Apoptosis mechanisms: implications for cancer drug discovery

Abstract

Defects in the regulation of apoptosis (programmed cell death) make important contributions to the pathogenesis and progression of most cancers and leukemias. Apoptosis defects also figure prominently in resistance to chemotherapy, radiotherapy, hormonal therapy, and immune-based treatments. Apoptosis is caused by activation of intracellular proteases, known as caspases, that are responsible directly or indirectly for the morphologic and biochemical events that characterize the apoptotic cell. Numerous proteins that regulate these cell death proteases have been discovered, including proteins belonging to the Bcl-2, inhibitor of apoptosis, caspase-associated recruitment domain, death domain, and death effector domain families.
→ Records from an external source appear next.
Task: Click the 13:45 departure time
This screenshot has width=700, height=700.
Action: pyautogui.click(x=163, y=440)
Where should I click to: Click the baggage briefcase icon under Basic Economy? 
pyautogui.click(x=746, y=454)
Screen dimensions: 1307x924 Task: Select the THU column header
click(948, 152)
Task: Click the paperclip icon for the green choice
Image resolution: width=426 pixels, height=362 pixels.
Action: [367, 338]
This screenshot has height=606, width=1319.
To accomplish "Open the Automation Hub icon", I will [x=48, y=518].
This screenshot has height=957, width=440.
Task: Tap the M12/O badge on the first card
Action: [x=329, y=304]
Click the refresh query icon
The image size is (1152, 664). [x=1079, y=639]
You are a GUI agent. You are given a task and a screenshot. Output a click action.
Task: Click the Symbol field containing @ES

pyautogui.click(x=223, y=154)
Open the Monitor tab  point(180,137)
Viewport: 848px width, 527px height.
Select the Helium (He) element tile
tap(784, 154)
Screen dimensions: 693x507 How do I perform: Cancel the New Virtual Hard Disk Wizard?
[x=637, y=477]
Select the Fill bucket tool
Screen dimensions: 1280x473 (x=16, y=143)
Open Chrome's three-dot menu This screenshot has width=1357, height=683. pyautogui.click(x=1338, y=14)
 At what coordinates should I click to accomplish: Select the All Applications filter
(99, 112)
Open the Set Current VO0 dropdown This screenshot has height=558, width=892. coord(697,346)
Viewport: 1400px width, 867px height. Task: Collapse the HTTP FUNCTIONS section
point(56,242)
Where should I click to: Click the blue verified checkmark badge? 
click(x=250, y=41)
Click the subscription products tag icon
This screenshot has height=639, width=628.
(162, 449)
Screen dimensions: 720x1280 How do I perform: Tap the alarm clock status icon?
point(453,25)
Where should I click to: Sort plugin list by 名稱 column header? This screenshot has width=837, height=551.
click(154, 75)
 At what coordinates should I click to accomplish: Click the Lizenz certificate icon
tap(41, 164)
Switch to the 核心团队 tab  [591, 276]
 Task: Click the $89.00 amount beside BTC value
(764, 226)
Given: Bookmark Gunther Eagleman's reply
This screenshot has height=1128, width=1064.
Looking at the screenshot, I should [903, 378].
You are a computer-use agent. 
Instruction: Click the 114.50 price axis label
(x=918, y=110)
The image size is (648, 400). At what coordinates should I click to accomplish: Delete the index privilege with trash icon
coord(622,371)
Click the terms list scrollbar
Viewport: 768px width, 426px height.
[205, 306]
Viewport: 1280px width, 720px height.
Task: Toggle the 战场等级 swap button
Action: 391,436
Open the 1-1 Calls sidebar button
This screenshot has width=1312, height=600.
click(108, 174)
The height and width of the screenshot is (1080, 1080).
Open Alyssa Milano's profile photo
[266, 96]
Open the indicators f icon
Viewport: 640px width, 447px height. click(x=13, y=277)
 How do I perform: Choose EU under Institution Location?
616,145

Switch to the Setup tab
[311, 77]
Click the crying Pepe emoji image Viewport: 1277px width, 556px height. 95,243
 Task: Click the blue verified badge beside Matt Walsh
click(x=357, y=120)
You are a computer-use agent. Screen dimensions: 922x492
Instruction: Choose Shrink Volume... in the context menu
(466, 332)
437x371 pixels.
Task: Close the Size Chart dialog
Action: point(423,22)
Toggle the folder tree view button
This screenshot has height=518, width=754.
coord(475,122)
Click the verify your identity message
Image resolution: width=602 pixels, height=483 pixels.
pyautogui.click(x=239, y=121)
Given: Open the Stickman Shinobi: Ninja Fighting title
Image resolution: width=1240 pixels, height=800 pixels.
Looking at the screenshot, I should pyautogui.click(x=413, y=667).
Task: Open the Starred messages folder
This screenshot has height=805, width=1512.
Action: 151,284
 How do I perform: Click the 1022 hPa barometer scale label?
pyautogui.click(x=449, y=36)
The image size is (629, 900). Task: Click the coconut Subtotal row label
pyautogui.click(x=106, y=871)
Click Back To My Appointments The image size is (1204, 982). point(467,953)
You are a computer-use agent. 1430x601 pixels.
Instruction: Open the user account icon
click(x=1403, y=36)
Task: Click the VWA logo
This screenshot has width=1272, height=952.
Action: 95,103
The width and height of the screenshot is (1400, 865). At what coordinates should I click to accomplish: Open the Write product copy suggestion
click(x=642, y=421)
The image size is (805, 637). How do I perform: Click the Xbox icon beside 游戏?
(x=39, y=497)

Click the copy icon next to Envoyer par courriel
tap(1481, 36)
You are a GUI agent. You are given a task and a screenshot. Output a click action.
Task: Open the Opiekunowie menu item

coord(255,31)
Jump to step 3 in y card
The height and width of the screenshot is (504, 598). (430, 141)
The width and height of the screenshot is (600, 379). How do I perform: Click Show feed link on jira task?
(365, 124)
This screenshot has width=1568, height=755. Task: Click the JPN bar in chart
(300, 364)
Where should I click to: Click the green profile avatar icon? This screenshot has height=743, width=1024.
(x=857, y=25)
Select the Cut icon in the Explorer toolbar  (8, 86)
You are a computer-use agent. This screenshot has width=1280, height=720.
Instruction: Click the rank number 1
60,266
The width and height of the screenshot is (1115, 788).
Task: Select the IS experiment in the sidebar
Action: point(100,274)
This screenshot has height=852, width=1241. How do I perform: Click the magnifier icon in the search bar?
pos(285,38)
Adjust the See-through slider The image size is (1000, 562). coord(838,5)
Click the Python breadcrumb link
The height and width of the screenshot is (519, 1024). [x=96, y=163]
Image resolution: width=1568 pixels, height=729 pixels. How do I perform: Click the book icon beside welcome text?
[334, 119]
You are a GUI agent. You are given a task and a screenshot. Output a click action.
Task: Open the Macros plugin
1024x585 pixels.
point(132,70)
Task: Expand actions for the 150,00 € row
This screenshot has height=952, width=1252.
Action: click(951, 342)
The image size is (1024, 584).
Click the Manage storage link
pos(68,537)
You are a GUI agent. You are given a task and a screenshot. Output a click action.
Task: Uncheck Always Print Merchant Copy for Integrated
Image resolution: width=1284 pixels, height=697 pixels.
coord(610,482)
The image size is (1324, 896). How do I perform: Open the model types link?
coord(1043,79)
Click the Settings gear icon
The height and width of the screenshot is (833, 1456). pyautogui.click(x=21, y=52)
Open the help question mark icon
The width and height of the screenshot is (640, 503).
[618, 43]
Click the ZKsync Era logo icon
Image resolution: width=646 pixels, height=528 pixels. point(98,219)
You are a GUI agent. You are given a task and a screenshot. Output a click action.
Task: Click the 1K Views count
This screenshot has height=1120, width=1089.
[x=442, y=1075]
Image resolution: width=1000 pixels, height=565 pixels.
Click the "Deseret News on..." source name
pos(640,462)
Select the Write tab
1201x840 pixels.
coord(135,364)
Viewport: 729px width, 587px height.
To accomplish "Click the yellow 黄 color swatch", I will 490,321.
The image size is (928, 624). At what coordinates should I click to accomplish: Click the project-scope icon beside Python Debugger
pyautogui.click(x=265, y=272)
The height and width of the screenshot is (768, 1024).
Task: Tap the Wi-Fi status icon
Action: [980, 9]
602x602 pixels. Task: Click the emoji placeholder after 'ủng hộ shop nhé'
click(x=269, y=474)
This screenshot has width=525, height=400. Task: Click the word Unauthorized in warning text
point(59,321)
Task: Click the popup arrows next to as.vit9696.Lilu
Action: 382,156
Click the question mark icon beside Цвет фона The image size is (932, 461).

These caspase-regulating proteins provide mechanisms for linking environmental stimuli to cell death responses or to maintenance of cell survival. Alterations in the expression and function of several apoptosis-regulating genes have been demonstrated in cancer, suggesting targets for drug discovery. Knowledge of the molecular details of apoptosis regulation and the three-dimensional structures of apoptosis proteins has revealed new strategies for identifying small-molecule drugs that may yield more effective treatments for malignancies. Apoptosis-regulating genes are also beginning to find utility as targets for antisense oligonucleotides.